Customizing your direct marketing (aka Dear Mr. Jenny Roberts:)

In addition to looking for that sweet spot somewhere between “that nonprofit doesn’t know me and takes me for granted” and “that nonprofit has clearly been looking through my underwear drawer again,” the most grievous sin you can make in customizing and personalizing is being wrong.  Thus, a disclaimer that these techniques should really only be used when you are confident in the data used to customize.

When looking at your donor’s sweet spot, there is another optimization to be navigated – the cost of additional personalization versus the return.  Like all else that is good and pure of this world, the way to determine this is through testing.  But there is one way to maximize the bang for your customization buck, which is to customize only one side of, or page of, a letter.  If the printer can do most of your mail piece without variable printing your costs come down substantially.

Of course, these additional costs are nearly non-existent online or on the phones, where your customization is limited only by your imagination, the time you want to invest in creating different versions, and whether your telemarketers will rise up and overthrow you if you have a different script for every call.  I say this last only partly jokingly, in that some experienced callers will use the script with which they are comfortable rather than the script they are asked to use.  Thus, online can have the purest, cheapest testing, so please, please, please test your online asks.

Here are some simple customizations that I have seen increase response rate to the point that they more than paid for themselves:

  • Name: Duh. Infants as young as five months old selectively listen for their own name and this is fully developed by 13 months.  From then until up to 120 years later, we listen, watch for, and seek out our own name.  That name is very, very infrequently Current Resident or Friend.
  • Donation history: If someone has been a long-term donor, it’s great to recognize this. You want to do this casually, as in “You’ve stood for an end to feline boredom for over a decade.  Will you join us again when we need you most”, not as in “Since you joined EFB 13 years and three months ago,” as that gets creepy. If you have something like a member card or supporter club, acknowledging that someone has been “member since 2001” will usually lift response.There is a special version of this that is also very effective – playing back to people that they contributed to the same campaign last year, e.g., “you had your gift matched last year; now is another opportunity to double your impact on adult-onset flatulence.”  Here, you are reminding the person that they are the type of good person that donates to things like the thing they are reading or hearing.

▶ [To do]:
A – From the text on customizing direct marketing, reproduce word for word the passage that begins at the words "Customizing your direct" and stops after the words "used to customize.".
B – Answer these questions using the text on customizing direct marketing:
(i) What does the text call the most grievous sin you can make in customizing and personalizing?
(ii) By what age is listening for one's own name fully developed?
(iii) What does the text give as one way to maximize the bang for your customization buck?

▶ [Data block]:
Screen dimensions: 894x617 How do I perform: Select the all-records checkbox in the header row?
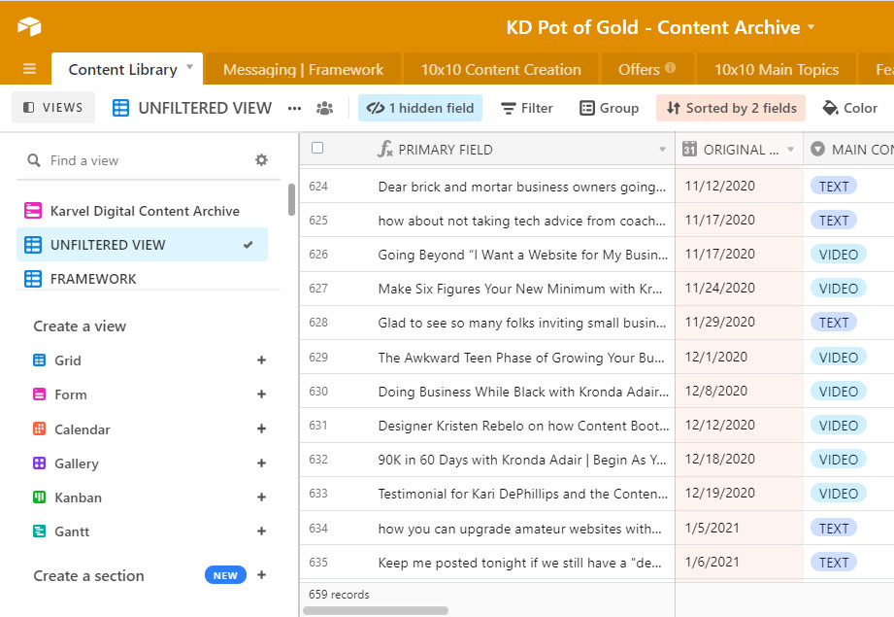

▶ [Answers to the tasks]:
A –
Customizing your direct marketing (aka Dear Mr. Jenny Roberts:)

In addition to looking for that sweet spot somewhere between “that nonprofit doesn’t know me and takes me for granted” and “that nonprofit has clearly been looking through my underwear drawer again,” the most grievous sin you can make in customizing and personalizing is being wrong.  Thus, a disclaimer that these techniques should really only be used when you are confident in the data used to customize.

B –
(i) Being wrong.
(ii) 13 months.
(iii) Customizing only one side of, or page of, a letter.